## START Input material
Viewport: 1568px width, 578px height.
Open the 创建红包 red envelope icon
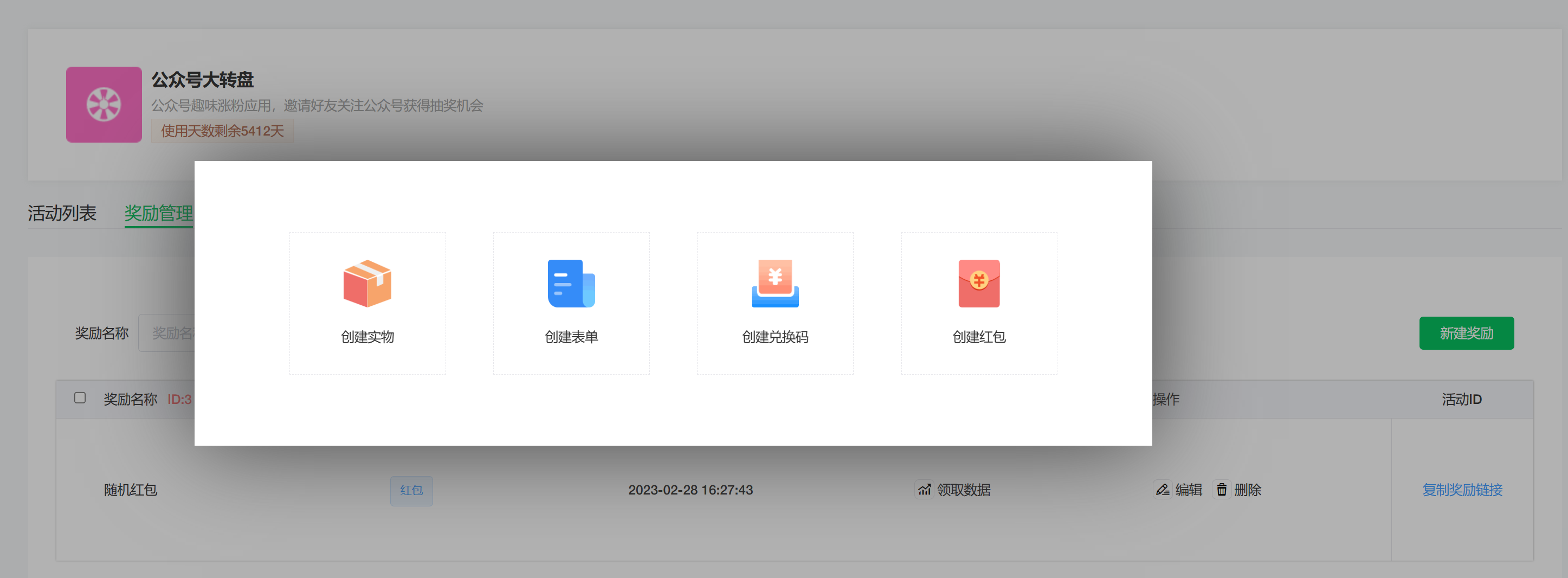[979, 283]
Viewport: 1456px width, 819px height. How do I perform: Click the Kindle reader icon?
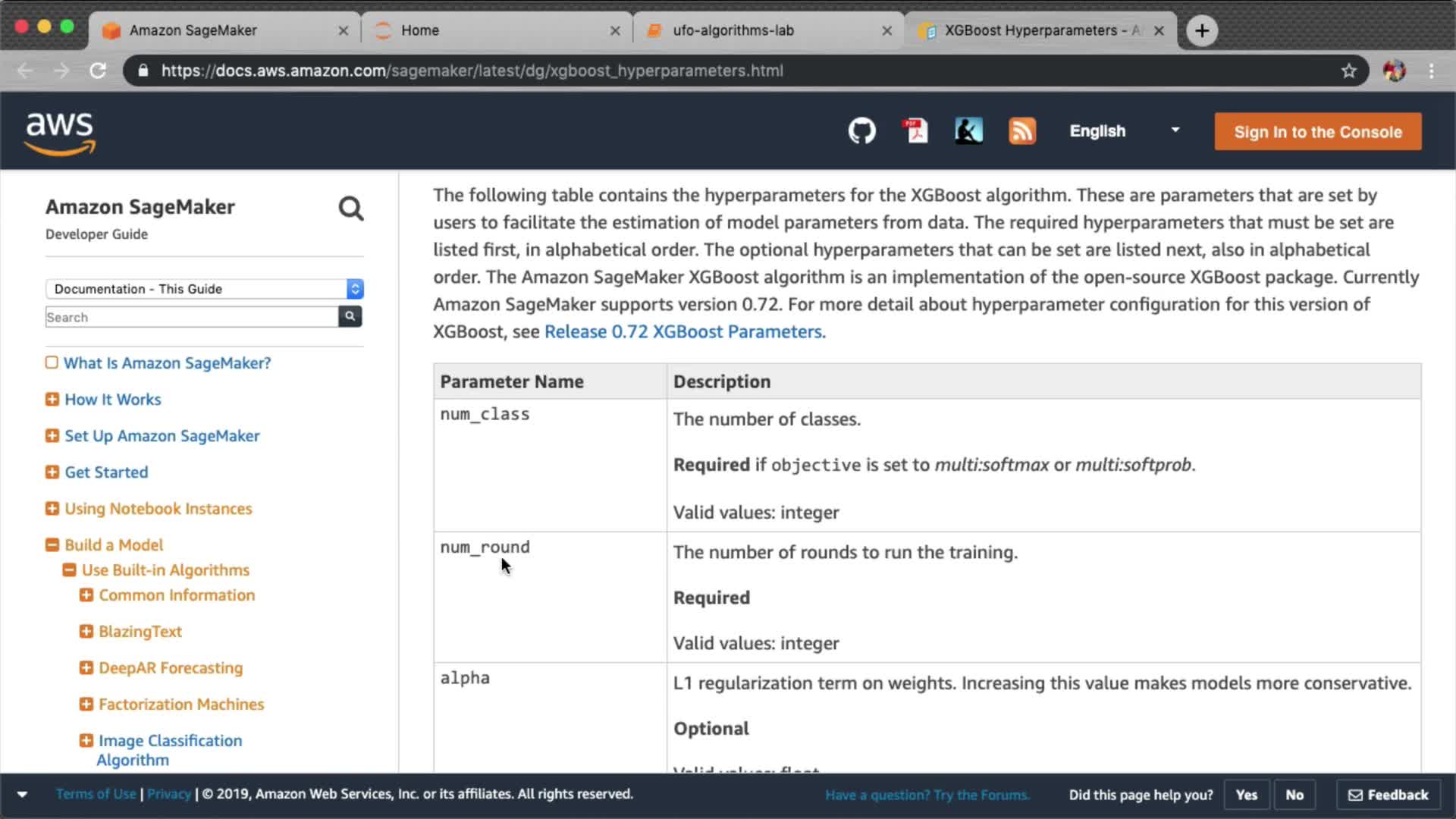pos(968,131)
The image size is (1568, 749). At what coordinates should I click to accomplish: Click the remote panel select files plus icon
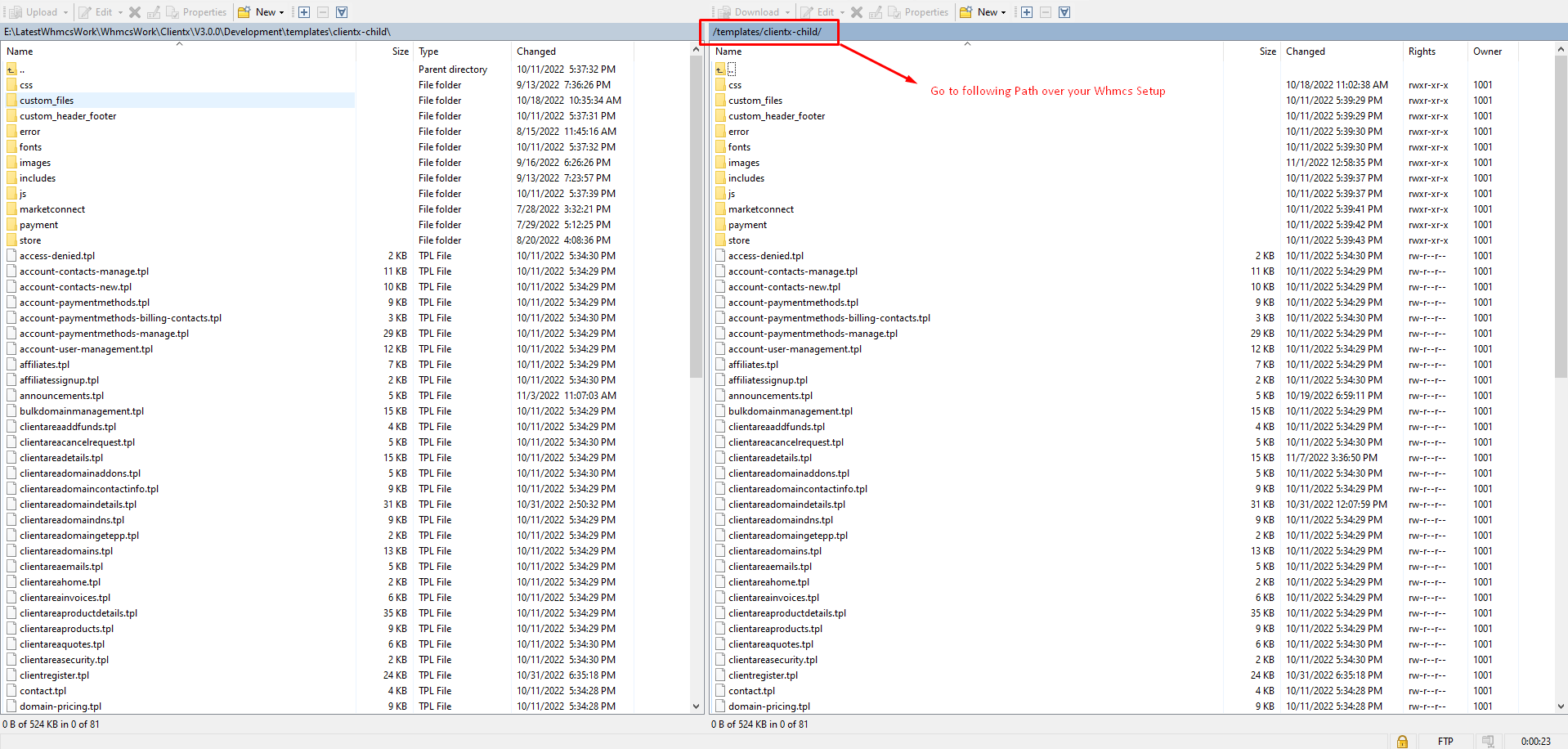click(x=1027, y=12)
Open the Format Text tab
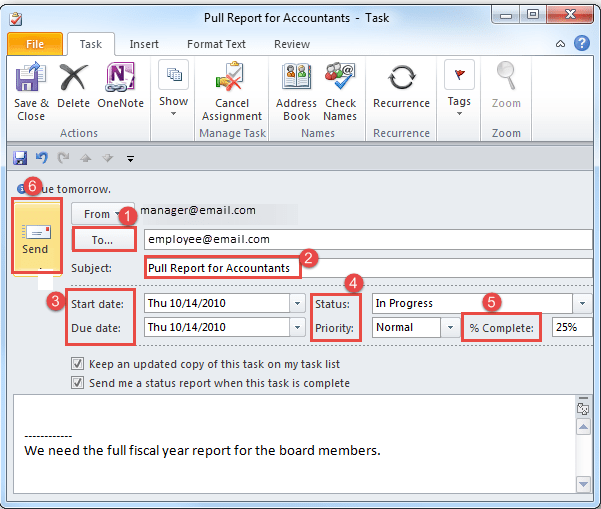This screenshot has width=601, height=509. (x=216, y=44)
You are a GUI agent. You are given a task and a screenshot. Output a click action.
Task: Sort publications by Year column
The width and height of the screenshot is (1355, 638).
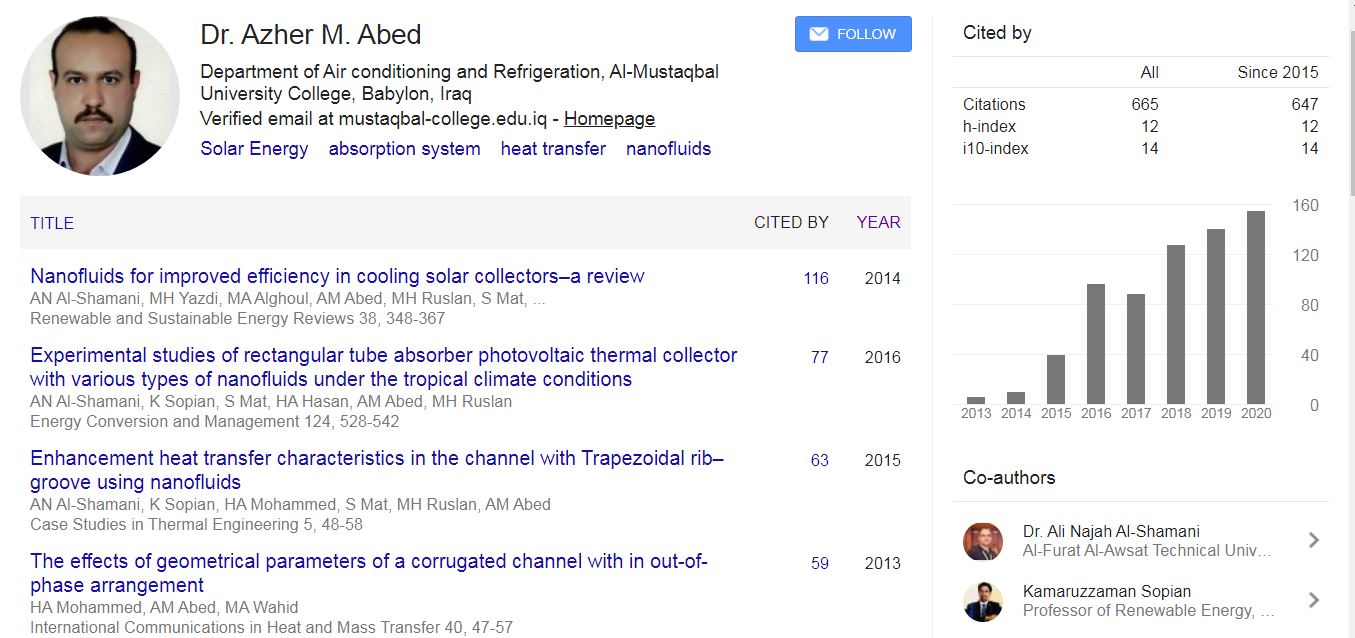tap(878, 222)
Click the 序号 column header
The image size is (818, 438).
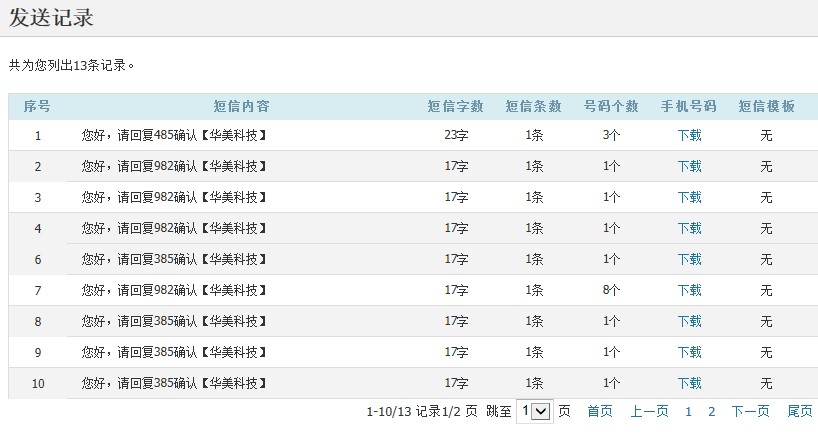[x=38, y=106]
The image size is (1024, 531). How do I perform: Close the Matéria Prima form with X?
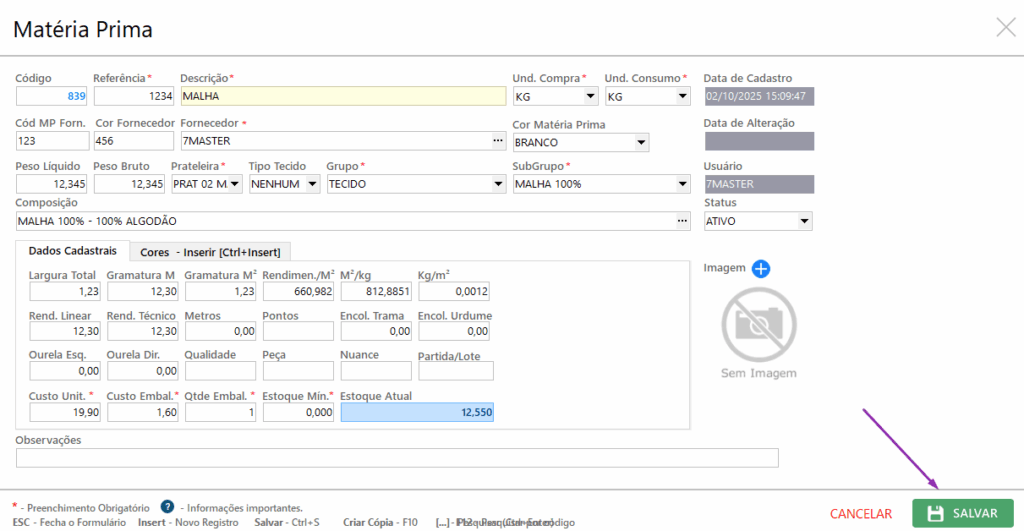(x=1005, y=28)
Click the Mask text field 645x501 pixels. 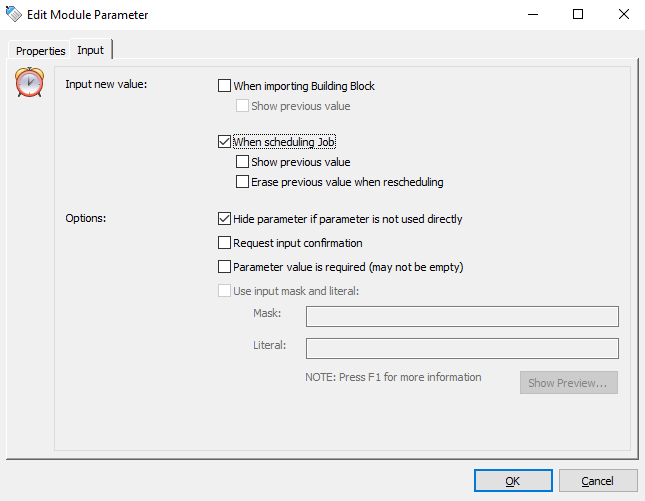[x=462, y=317]
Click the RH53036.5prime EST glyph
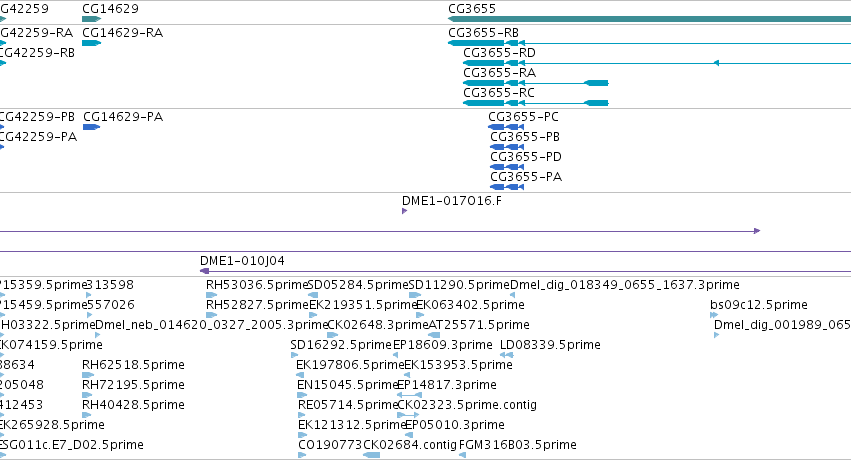 click(212, 295)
## END Input material
● Work required
Copy out the entries word for word, from the first line up to and including the line with "tap(878, 222)", and omit the pictures.

● Reply
Viewport: 1568px width, 578px height.
Open the 创建红包 red envelope icon
[979, 283]
Viewport: 1456px width, 819px height. How do I perform: Click the Kindle reader icon?
pos(968,131)
The image size is (1568, 749). At what coordinates should I click to accomplish: Click the remote panel select files plus icon
click(x=1027, y=12)
Open the Format Text tab
This screenshot has width=601, height=509. (x=216, y=44)
You are a GUI agent. You are given a task and a screenshot. Output a click action.
Task: Sort publications by Year column
The width and height of the screenshot is (1355, 638).
tap(878, 222)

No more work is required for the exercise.